• **TO DO**: Reproduce, character for character, the lines from the one with "You are a computer-use" up to and including the one with "pyautogui.click(x=33, y=86)".

• **MATERIAL TO PROCESS**:
╔══
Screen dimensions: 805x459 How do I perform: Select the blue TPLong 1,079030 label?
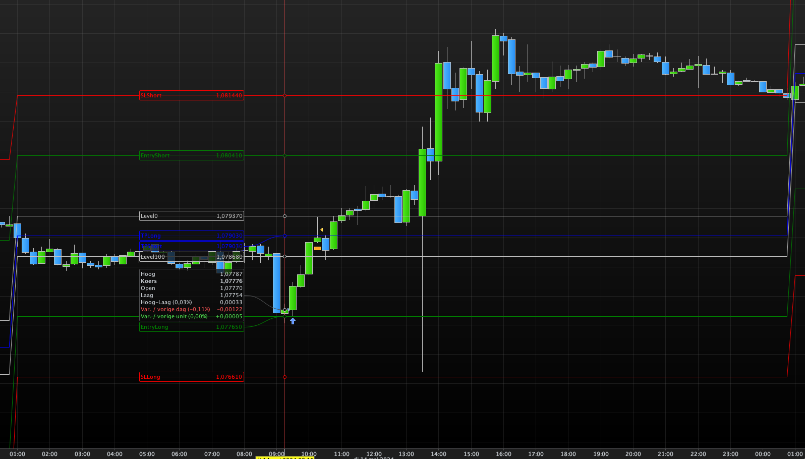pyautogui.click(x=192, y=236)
╚══
╔══
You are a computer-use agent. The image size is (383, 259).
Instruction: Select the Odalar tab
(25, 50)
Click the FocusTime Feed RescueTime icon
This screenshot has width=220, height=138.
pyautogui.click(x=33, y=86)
╚══
╔══
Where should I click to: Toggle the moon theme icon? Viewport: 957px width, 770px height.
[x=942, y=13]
╚══
• **EXERCISE RESPONSE**:
You are a computer-use agent. The image size is (383, 259).
Instruction: Select the Odalar tab
(25, 50)
Click the FocusTime Feed RescueTime icon
This screenshot has width=220, height=138.
pyautogui.click(x=33, y=86)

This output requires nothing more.